1979, ‘Franco Parenti’ Theater, Milan, Ferrara and Pavia
Come to think of it, I’d been hankering after swimming across the Atlantic all my life. And not only because a swimming pool on an ocean liner is a fabulous affair and it has something of the grandeur of the Pharaohs about it in its elegance of concept, but also because of other considerations, other mechanisms.
From a physical standpoint the idea was born in California in 1979. During Music from the Sky II, one night, a journalist, under the balloon, asked me if I was a composer of electronic music. I said that my job was to illustrate titles, expressions, and that I was a swimmer, more or less.
In the former ‘Toselli’ Art Gallery in Milan, in 1977 I had built a swimming pool, where I spent one hour swimming butterfly stroke. And that my next assignment might have been… Swimming across the Atlantic.
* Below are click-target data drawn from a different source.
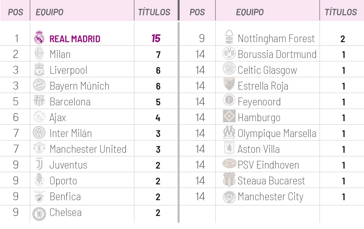The width and height of the screenshot is (364, 229).
Task: Click the Milan club crest
Action: 39,54
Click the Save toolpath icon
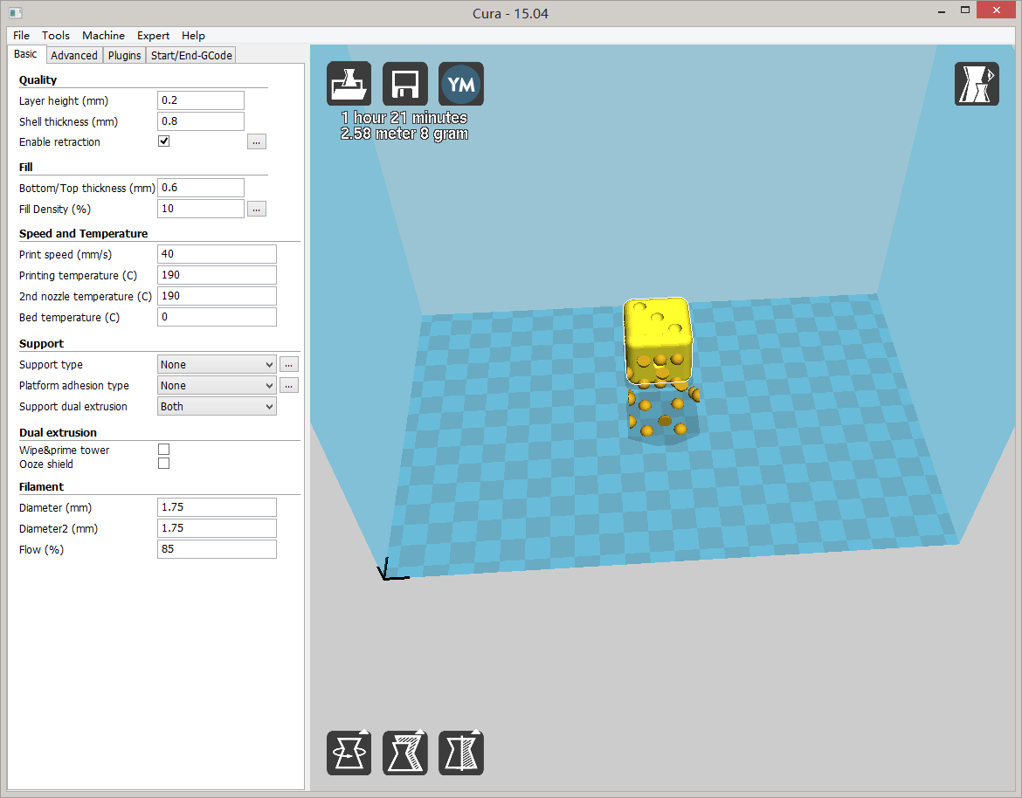 (404, 83)
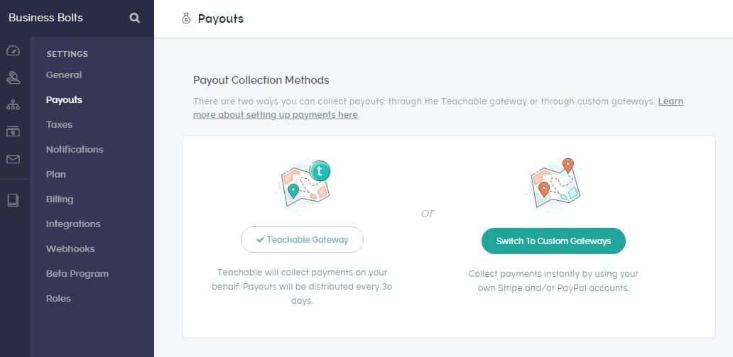This screenshot has width=733, height=357.
Task: Go to Taxes settings
Action: 59,125
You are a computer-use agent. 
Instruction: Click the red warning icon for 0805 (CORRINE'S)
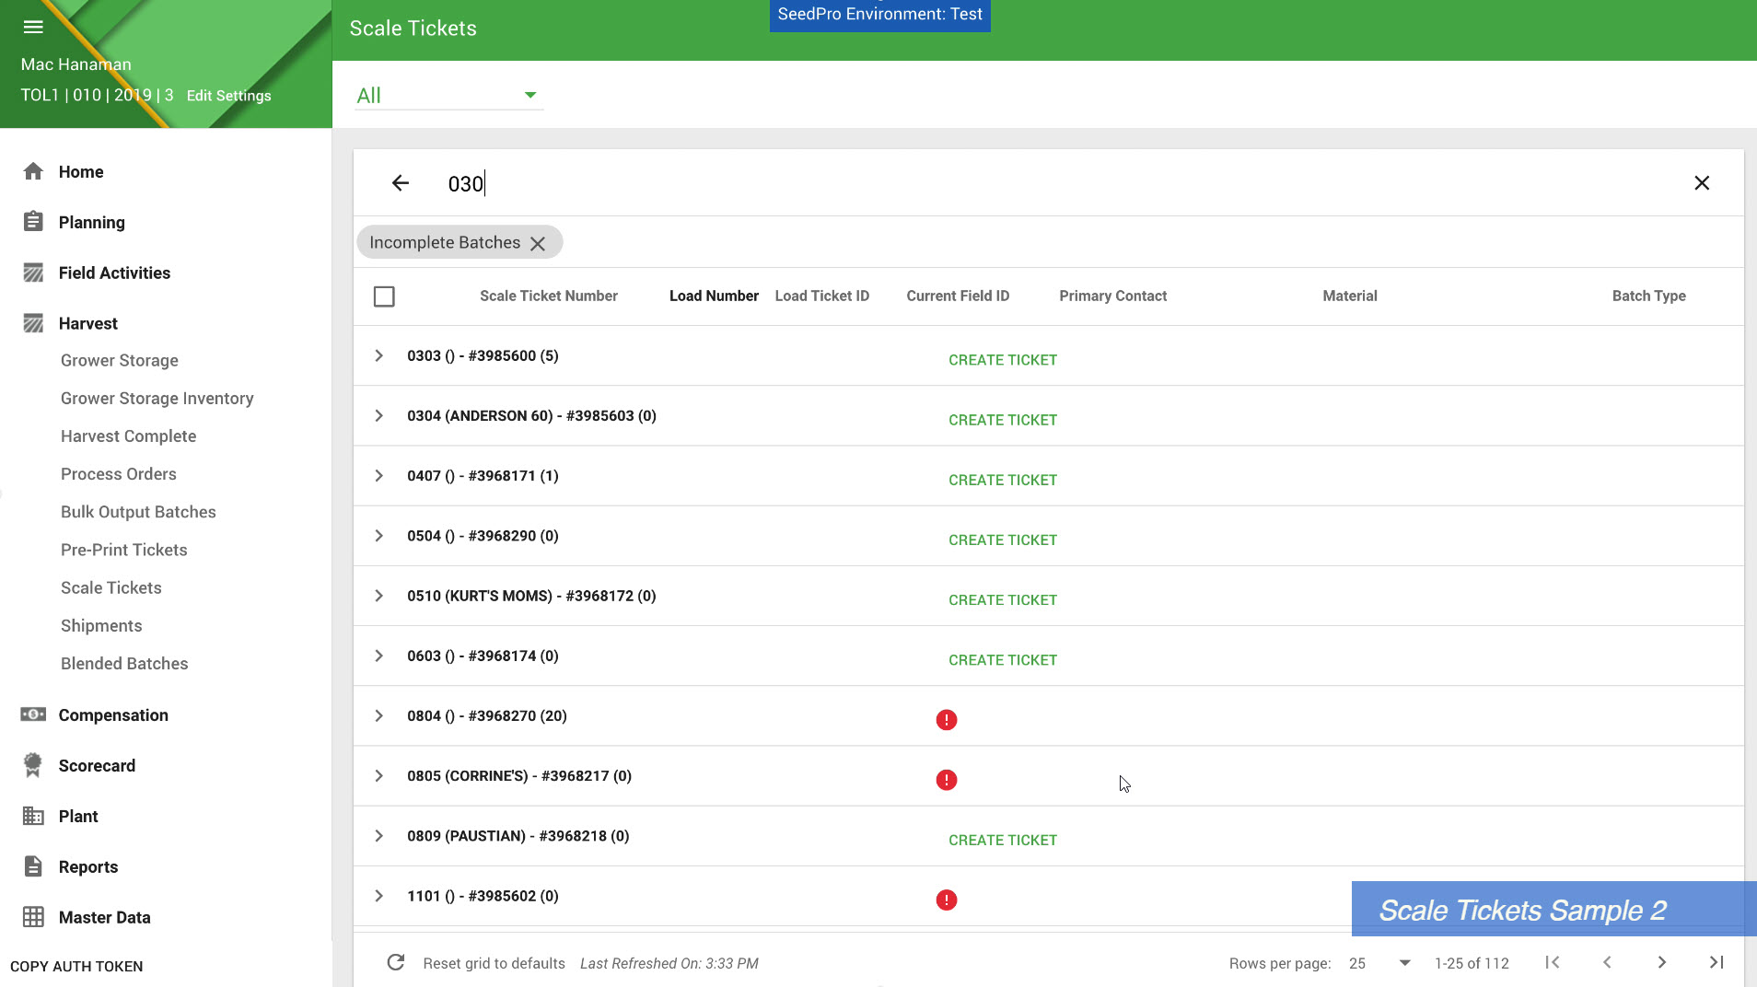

I had the idea of representing the future voyage in a theatrical form. I thought in terms of a fantasy in which the publicity spots formed an integral part of the live narration, with the stage becoming an enormous video containing a screen – swimming pool – corridor, and in this swimming pool a robot director swam back and forth for the whole duration of the show.
The whole soundtrack was recorded on tape, synchronized with the sequence of the slides and films. The actors performed on a platform in front of the swimming pool. I understand that the ‘Franco Parenti’ Theater had only one previous similar example in the matter of new research, Robert Wilson’s one. For me it was a quite considerable physical undertaking. Right in the middle of the show I realized that the level of the water was dropping: the manager, noticing that I was splashing the front rows, decided to leave me literally out of water.
I lowered my stroke and while I was turning I asked to add water to the swimming pool. A further difficulty: the cold water entering and the necessarily slowed-down movements lowered my body temperature even more. After the one-hour show, in front of the television cameras and other people, I undoubtedly played the role of a shaking leaf.
Following the ‘athletic’ experience I had acquired in Milan, the program shifted to the center of Ferrara. The people of Ferrara remember the performance of Ronconi’s ‘Orlando Furioso’ in that same square. It was summer, the weather was good, and at the hotel I did immersions under a cold shower for training purposes. The Museum, the Theater and the Municipality cooperated on the project. Lea Vergine, art critic, performed a philosophical monologue from the platform.
That night she read selections from the ‘In praise of folly’ by Erasmus of Rotterdam before thousands of citizens of Ferrara. From a nearby bar they brought me hot water using of a long pipe. Instead of the wings of the ‘Franco Parenti’, an enormous box was built, an outdoor screen.